[MATERIAL FOR THIS TASK Boundary: Start]

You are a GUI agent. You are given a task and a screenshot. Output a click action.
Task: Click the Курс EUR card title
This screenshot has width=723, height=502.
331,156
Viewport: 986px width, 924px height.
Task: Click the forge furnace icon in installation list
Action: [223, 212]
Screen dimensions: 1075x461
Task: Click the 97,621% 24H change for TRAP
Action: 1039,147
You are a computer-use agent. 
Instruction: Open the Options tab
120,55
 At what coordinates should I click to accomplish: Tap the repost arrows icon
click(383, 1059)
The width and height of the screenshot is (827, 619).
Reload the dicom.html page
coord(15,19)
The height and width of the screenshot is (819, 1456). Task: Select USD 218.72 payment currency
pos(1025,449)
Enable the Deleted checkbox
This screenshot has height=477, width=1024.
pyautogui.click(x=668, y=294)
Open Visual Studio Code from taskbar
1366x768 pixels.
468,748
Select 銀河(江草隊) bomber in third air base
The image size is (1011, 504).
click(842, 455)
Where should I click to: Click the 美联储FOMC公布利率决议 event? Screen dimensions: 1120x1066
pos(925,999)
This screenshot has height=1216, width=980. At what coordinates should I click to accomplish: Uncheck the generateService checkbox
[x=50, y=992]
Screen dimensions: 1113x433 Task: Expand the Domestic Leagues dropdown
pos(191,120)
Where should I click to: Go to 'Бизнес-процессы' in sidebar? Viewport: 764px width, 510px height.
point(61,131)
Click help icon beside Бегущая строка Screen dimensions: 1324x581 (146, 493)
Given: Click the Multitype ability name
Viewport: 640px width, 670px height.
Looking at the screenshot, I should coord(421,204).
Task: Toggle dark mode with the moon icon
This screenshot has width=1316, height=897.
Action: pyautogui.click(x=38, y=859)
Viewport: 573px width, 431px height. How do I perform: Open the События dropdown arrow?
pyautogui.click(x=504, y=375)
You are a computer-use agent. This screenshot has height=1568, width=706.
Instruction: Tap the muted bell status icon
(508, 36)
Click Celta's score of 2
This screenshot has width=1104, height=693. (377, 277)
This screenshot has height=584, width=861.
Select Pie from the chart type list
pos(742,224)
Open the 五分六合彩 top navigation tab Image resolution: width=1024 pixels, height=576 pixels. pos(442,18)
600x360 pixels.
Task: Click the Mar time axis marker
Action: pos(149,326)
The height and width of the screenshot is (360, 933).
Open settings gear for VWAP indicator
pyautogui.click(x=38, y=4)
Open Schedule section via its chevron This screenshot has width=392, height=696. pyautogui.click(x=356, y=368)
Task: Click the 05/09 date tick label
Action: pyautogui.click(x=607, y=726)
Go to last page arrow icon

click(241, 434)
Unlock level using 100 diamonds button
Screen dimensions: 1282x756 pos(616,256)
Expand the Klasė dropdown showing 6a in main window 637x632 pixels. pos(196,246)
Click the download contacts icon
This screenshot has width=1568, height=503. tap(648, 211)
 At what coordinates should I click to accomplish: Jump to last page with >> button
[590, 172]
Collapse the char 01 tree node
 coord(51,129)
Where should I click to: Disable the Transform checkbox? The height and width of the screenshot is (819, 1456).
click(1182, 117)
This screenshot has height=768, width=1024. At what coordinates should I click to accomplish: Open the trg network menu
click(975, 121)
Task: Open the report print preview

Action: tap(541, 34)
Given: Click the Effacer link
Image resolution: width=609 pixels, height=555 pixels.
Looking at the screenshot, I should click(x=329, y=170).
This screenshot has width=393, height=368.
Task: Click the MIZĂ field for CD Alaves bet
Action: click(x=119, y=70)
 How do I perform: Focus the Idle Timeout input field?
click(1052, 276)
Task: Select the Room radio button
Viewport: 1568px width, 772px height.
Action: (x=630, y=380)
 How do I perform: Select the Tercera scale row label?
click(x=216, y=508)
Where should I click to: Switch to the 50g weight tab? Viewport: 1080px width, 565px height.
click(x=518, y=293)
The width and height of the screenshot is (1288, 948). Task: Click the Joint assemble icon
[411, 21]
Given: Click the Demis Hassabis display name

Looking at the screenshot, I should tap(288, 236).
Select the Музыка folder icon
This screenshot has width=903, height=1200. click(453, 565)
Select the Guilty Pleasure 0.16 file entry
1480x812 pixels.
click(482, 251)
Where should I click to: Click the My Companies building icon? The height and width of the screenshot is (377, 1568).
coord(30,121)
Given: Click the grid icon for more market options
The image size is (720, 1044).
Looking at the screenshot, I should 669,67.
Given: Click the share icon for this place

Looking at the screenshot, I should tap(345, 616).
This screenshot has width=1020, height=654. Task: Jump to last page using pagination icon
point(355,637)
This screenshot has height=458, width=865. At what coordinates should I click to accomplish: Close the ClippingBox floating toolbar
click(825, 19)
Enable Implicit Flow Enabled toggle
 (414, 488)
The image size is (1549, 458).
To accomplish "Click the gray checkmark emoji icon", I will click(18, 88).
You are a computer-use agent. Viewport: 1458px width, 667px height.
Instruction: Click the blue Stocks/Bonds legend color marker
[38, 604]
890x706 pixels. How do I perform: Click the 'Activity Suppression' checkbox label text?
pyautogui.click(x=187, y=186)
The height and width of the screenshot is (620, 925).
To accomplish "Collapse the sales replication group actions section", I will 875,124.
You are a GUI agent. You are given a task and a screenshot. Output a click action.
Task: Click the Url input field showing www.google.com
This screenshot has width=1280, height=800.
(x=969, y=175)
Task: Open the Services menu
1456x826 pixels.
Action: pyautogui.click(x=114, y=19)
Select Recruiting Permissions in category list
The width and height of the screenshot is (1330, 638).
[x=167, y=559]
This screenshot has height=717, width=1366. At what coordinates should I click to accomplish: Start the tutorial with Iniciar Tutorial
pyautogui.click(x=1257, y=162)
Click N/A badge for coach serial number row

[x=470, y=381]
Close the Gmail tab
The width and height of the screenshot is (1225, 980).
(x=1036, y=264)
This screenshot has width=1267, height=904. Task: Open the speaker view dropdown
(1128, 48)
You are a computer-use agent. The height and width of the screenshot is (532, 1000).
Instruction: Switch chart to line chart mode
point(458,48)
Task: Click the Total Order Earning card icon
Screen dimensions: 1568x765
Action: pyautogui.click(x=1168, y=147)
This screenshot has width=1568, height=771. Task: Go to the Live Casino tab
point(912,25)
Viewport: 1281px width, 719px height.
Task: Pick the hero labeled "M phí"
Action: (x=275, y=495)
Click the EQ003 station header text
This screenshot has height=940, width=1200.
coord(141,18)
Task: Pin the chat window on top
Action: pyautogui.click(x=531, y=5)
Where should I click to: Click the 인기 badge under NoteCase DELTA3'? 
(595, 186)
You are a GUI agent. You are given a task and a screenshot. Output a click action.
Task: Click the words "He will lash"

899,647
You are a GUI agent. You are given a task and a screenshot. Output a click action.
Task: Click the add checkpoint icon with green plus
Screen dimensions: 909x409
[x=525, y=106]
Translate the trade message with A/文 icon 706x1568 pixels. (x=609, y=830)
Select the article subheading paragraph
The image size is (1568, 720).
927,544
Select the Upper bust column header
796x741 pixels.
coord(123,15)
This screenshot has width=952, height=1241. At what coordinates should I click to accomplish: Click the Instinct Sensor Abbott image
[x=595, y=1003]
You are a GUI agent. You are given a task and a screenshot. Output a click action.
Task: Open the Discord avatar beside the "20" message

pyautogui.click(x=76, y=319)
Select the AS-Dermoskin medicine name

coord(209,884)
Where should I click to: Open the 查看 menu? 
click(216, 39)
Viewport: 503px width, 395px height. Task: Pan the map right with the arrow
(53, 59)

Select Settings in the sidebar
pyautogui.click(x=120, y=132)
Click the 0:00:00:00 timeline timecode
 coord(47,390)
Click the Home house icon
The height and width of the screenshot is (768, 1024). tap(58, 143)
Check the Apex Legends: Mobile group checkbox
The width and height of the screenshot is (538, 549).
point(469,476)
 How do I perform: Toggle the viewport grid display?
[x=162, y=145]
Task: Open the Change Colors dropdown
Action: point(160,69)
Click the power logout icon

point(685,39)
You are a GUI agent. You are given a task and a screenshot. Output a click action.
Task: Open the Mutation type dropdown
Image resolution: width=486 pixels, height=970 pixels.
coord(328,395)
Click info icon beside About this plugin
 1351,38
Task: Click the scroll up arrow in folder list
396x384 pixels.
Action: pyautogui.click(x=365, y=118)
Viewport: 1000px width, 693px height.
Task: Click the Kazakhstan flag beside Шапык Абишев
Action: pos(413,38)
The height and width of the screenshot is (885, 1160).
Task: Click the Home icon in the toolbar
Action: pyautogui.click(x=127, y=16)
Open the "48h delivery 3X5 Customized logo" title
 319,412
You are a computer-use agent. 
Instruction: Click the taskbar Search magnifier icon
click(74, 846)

[MATERIAL FOR THIS TASK Boundary: End]

* **EXERCISE OBJECTIVE**
When you answer, output each line of the data exactly as given, from its first line up to and including the one with "You are a computer-use agent. This".

* **TASK SOLUTION**
You are a GUI agent. You are given a task and a screenshot. Output a click action.
Task: Click the Курс EUR card title
This screenshot has width=723, height=502.
331,156
Viewport: 986px width, 924px height.
Task: Click the forge furnace icon in installation list
Action: [223, 212]
Screen dimensions: 1075x461
Task: Click the 97,621% 24H change for TRAP
Action: 1039,147
You are a computer-use agent. 
Instruction: Open the Options tab
120,55
 At what coordinates should I click to accomplish: Tap the repost arrows icon
click(383, 1059)
The width and height of the screenshot is (827, 619).
Reload the dicom.html page
coord(15,19)
The height and width of the screenshot is (819, 1456). Task: Select USD 218.72 payment currency
pos(1025,449)
Enable the Deleted checkbox
This screenshot has height=477, width=1024.
pyautogui.click(x=668, y=294)
Open Visual Studio Code from taskbar
1366x768 pixels.
468,748
Select 銀河(江草隊) bomber in third air base
The image size is (1011, 504).
click(842, 455)
Where should I click to: Click the 美联储FOMC公布利率决议 event? Screen dimensions: 1120x1066
pos(925,999)
This screenshot has height=1216, width=980. At what coordinates should I click to accomplish: Uncheck the generateService checkbox
[x=50, y=992]
Screen dimensions: 1113x433 Task: Expand the Domestic Leagues dropdown
pos(191,120)
Where should I click to: Go to 'Бизнес-процессы' in sidebar? Viewport: 764px width, 510px height.
point(61,131)
Click help icon beside Бегущая строка Screen dimensions: 1324x581 (146, 493)
Given: Click the Multitype ability name
Viewport: 640px width, 670px height.
Looking at the screenshot, I should coord(421,204).
Task: Toggle dark mode with the moon icon
This screenshot has width=1316, height=897.
Action: pyautogui.click(x=38, y=859)
Viewport: 573px width, 431px height. How do I perform: Open the События dropdown arrow?
pyautogui.click(x=504, y=375)
You are a computer-use agent. This screenshot has height=1568, width=706.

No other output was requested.